**Work instructions**
Retype exactly, and only, the lines from the one that contains "1582x952 pixels." through the final line of the entries.

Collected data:
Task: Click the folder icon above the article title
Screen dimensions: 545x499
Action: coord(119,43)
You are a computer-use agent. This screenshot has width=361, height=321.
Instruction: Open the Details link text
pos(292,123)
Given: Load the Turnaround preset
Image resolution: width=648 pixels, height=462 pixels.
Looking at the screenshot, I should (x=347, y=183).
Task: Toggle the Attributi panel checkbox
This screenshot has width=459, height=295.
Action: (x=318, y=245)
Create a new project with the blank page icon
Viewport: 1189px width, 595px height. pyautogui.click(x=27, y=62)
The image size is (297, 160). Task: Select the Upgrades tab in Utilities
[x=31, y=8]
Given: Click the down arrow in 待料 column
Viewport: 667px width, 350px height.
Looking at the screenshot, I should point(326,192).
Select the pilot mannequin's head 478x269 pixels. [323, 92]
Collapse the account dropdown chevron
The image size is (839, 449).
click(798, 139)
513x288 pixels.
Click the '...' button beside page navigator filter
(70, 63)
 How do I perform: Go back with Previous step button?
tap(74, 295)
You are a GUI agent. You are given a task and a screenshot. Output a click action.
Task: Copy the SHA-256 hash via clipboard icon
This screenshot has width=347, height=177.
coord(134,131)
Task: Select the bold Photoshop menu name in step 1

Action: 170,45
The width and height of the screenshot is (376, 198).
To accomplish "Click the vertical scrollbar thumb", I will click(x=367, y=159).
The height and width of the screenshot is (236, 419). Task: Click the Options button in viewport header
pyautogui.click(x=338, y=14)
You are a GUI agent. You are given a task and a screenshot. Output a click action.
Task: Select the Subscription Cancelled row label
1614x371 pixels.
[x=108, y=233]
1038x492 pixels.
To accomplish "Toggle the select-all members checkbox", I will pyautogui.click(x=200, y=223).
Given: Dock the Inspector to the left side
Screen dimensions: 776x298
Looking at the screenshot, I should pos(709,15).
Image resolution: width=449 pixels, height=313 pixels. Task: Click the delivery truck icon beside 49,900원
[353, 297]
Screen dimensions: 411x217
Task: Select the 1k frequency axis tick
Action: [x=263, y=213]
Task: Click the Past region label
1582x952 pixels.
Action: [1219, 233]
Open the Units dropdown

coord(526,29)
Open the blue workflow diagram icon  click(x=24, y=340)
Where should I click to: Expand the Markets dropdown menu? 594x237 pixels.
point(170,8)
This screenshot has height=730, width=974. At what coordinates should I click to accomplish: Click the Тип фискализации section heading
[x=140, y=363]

**Completed task**
1582x952 pixels.
Action: [1219, 233]
Open the Units dropdown

coord(526,29)
Open the blue workflow diagram icon  click(x=24, y=340)
Where should I click to: Expand the Markets dropdown menu? 594x237 pixels.
point(170,8)
This screenshot has height=730, width=974. At what coordinates should I click to accomplish: Click the Тип фискализации section heading
[x=140, y=363]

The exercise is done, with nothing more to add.